I do not believe this nonsense about the Church should have discerned he was a sexual predator and not called him to positions. I don’t think discernment, or any spiritual gift, is an ability to tell the future (or past) with certainty and act on it. This is one of those fundamentalistic views that need to be stamped out.

I’m not sure about the accusation that the Church knew Bishop was a sexual predator prior to being called to be MTC President. He said he confessed to Elder Wells, but he’s a half-confessor, and there is a difference between confessing more normal type infidelity, which it seemed like he had done, vs. confessing sexual predator behavior. I might be missing some information, but I don’t think any of his admitted behavior prior to the MTC would fall in the “sexual predator” category.

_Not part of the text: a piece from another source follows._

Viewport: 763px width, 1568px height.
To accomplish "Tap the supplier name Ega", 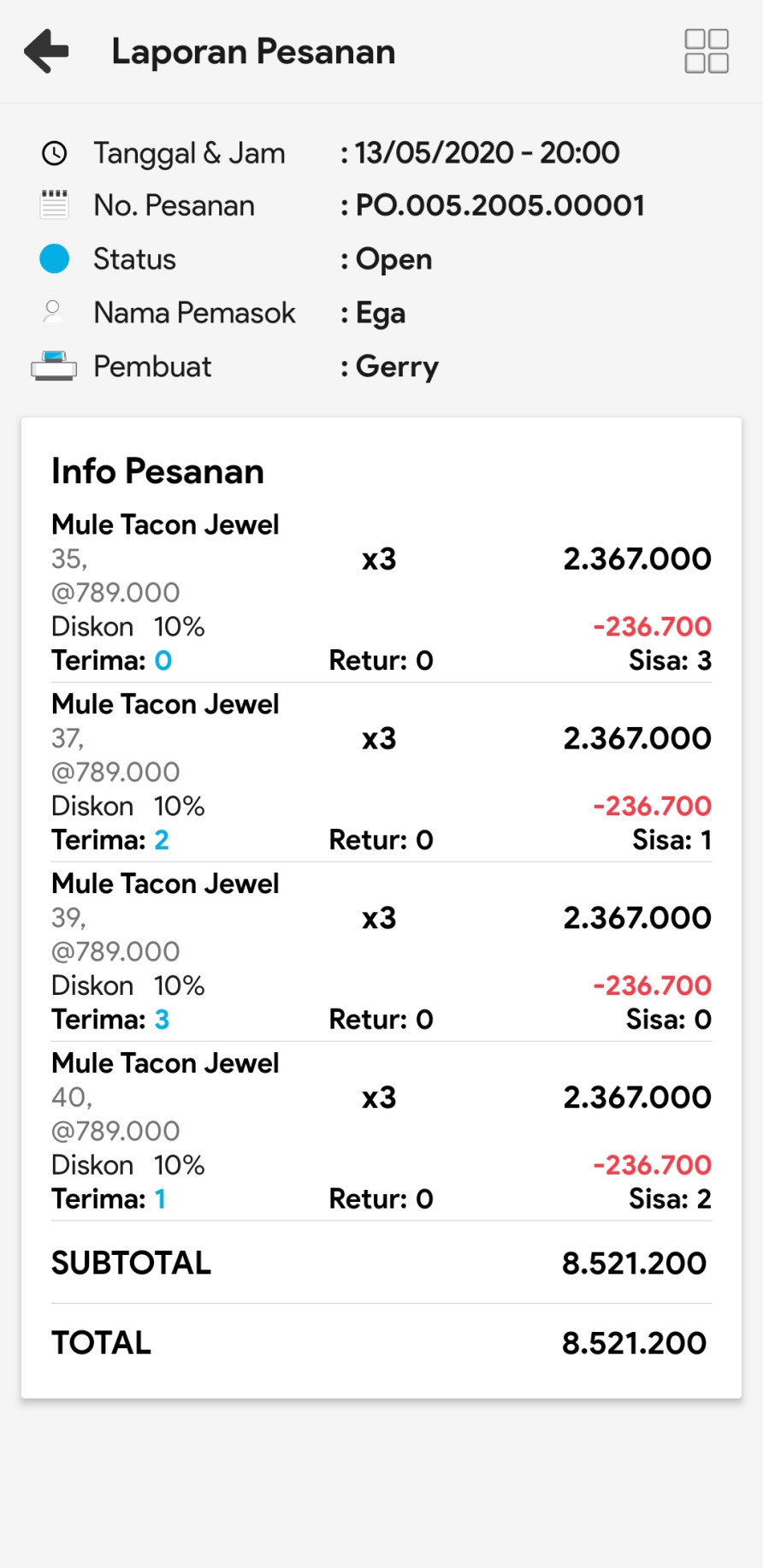I will tap(381, 313).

I think there is ample evidence that the Church bungled things while Bishop was MTC president and asked Elder Asay for help. And later when Denson went to her bishop and church headquarters for help and for justice and was denied. That’s a hard lesson to learn. A lot of public embarrassment and $5M in a settlement or whatever it will be. But the Church did wrong and needs to repent just like it teaches its members to do. As much as it saddens me that my church is getting embarrassed over this, I’m glad Denson is suing the Church.

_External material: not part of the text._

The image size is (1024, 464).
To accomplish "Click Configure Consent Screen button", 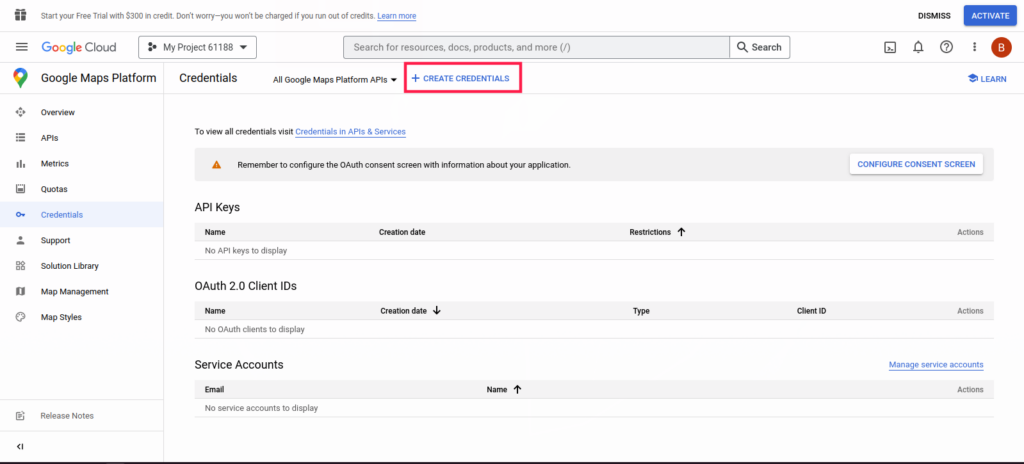I will pyautogui.click(x=915, y=164).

The whole leaked dossier thing is also a mess. Apparently the Church hired outside legal counsel on this, and part of that work was to put together a dossier on Ms. Denson, which after being sent to Bishop’s son acting as his attorney, got leaked to the public. In it was information attempting to smear Ms. Denson’s character and even included the name of a child she gave up for adoption. Horrible. Disgusting. It’s possible the Church is not directly culpable for this. But it’s possible they are. And at a minimum, they should have managed their outside legal firm better. Really bad.

Weaponizing. In today’s age of fiercely contested partisan politics, we in our society have a pattern of weaponizing every bit of news to slay the other side. It’s difficult as a Mormon to face this story humbly and admit fault the way we should, because some people are using it as a weapon to beat us just to beat us. So we get defensive and are inclined to defend a sexual predator and the church even when it’s clearly been in the wrong. We need to be better than that. Just because church enemies are capitalizing on this, doesn’t mean that there are not real victims and wrongdoing that needs addressed.

Demanding excommunication. I’m not on board with this. I’ve said before I don’t think the Church should excommunicate anyone for sin. This case is horrible and Bishop should be in prison right now, but I’m not swayed on my position on excommunication. If someone is called in and desires to repent, even if they’re not repenting successfully or don’t even seem very serious about it, I don’t think that person should be excommunicated. People want justice in a case like this, but our public laws and criminal and civil court system are for justice. That’s not the Church’s role, in my opinion. I just don’t see the New Testament Jesus excommunicating someone. I do absolutely think, though, that the Church should flag members who are deemed sexual predators or unsafe characters and not allow them to serve in certain callings.

Most of the details of this case are over 30 years old, and I hope the Church has changed its processes since then to reduce the risk of this type of thing happening. And also for bishops and others to be more responsive in responding to accusations of sexual or other crimes or wrongdoings. But some of the mistakes are happening in real time. That’s very discouraging.

In summary, the whole thing stinks. Jordan Peterson, my new favorite religious philosopher, says that to be Christian we need to take on the sins of the world, feel them, repent for them, and redeem them through right action. As a Mormon, I need to take responsibility for this great crime that’s been committed and perpetuated by my church and repent for it.

My paradigm of Mormonism and my testimony of the goodness of the church doesn’t rely on my leaders being perfect. But it does rely on the Mormon lived experience being true and beautiful. It wasn’t for McKenna Denson. I hope we can face this head on, and do the right thing for her, for others who have experienced similar things, and to stop it from happening in the future.